## Pasaje del texto
↓↓↓

Buscar Iniciar sesión

Justiniano II: el emperador de la nariz de oro

Ha pasado a la historia por su crueldad con los enemigos y el empeño de realzar la belleza de Constantinopla
La RazónLa Razón

Creada:

Última actualización:

No había nacido en Chicago ni tampoco era un prófugo de la ley, pero como los grandes forajidos de leyenda arrastraba una cicatriz en la cara y era conocido por el sobrenombre de «rhinotmetos», nariz cortada, aunque la posteridad lo recordaría para siempre como el «emperador de la nariz de oro». Justiniano II (669-711) fue un personaje de novela, a la vez despótico, inteligente y cruel. Un regente hábil y valiente de temperamento, prudente como militar, pero osado en la batalla, que perdió el trono y lo volvió a recuperarlo por la fuerza. Nació en una época que se lo enseñó todo, un periodo multicultural, de fronteras inestables, imperios conquistadores y pueblos paganos, donde las cortes estaban repletas de conjuras, traiciones y alianzas ominosas.
Accedió al trono cuando solo era un muchacho de 16 años y contaba con la herencia de su padre, Constantino IV, que rompió el cerco que los árabes habían levantado alrededor de Constantinopla, salvando a la ciudad del Islam y posiblemente de un saqueo de esos que nunca olvidan mencionar las crónicas por la violencia y la rapacidad. El joven heredero, un espléndido soberbio, no tardó en dar muestras de esa impetuosidad común que caracteriza a los adolescentes regalados de sí mismo y de temperamentos osados, uno de esos altivos que se consideran a salvo de las flechas del destino por su estatus y por ser ellos quienes son. En una contradicción gloriosa, era piadoso y devoto y a la vez vengativo y despiadado, lo que demuestra que aprendió bastante poco del servicio religioso a la hora de impartir misericordia entre los demás, lo que resulta un hecho común cuando hablamos de política.

↑↑↑

## Extracto de origen
↓↓↓

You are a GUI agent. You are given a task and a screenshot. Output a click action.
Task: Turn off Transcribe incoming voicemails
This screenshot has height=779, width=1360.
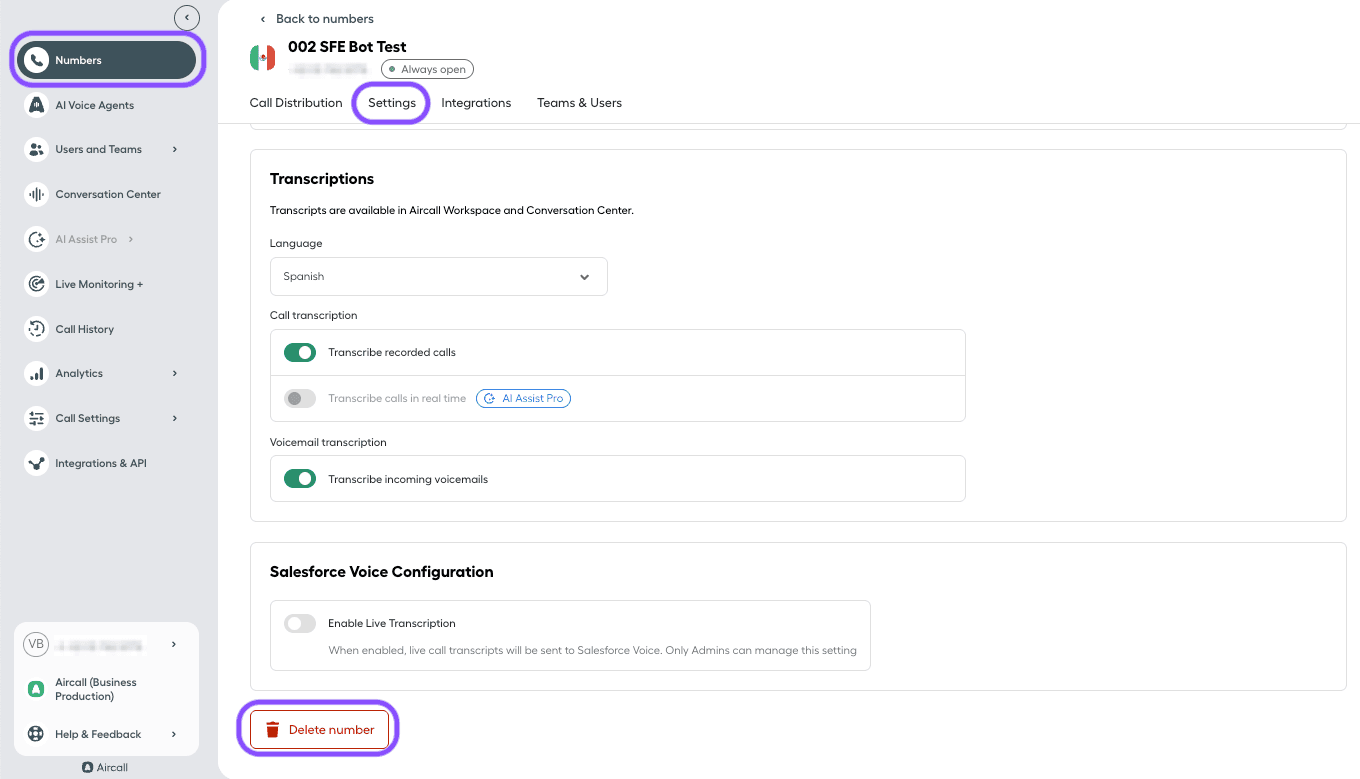(299, 478)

↑↑↑

## Requisitos
[1] Reproduce el tramo del texto sobre Justiniano II que va desde "No había nacido" hasta "y alianzas ominosas.".
[2] Según el texto sobre Justiniano II, ¿qué edad tenía cuando accedió al trono?

## Respuestas por tarea
[1]
No había nacido en Chicago ni tampoco era un prófugo de la ley, pero como los grandes forajidos de leyenda arrastraba una cicatriz en la cara y era conocido por el sobrenombre de «rhinotmetos», nariz cortada, aunque la posteridad lo recordaría para siempre como el «emperador de la nariz de oro». Justiniano II (669-711) fue un personaje de novela, a la vez despótico, inteligente y cruel. Un regente hábil y valiente de temperamento, prudente como militar, pero osado en la batalla, que perdió el trono y lo volvió a recuperarlo por la fuerza. Nació en una época que se lo enseñó todo, un periodo multicultural, de fronteras inestables, imperios conquistadores y pueblos paganos, donde las cortes estaban repletas de conjuras, traiciones y alianzas ominosas.

[2] 16 años.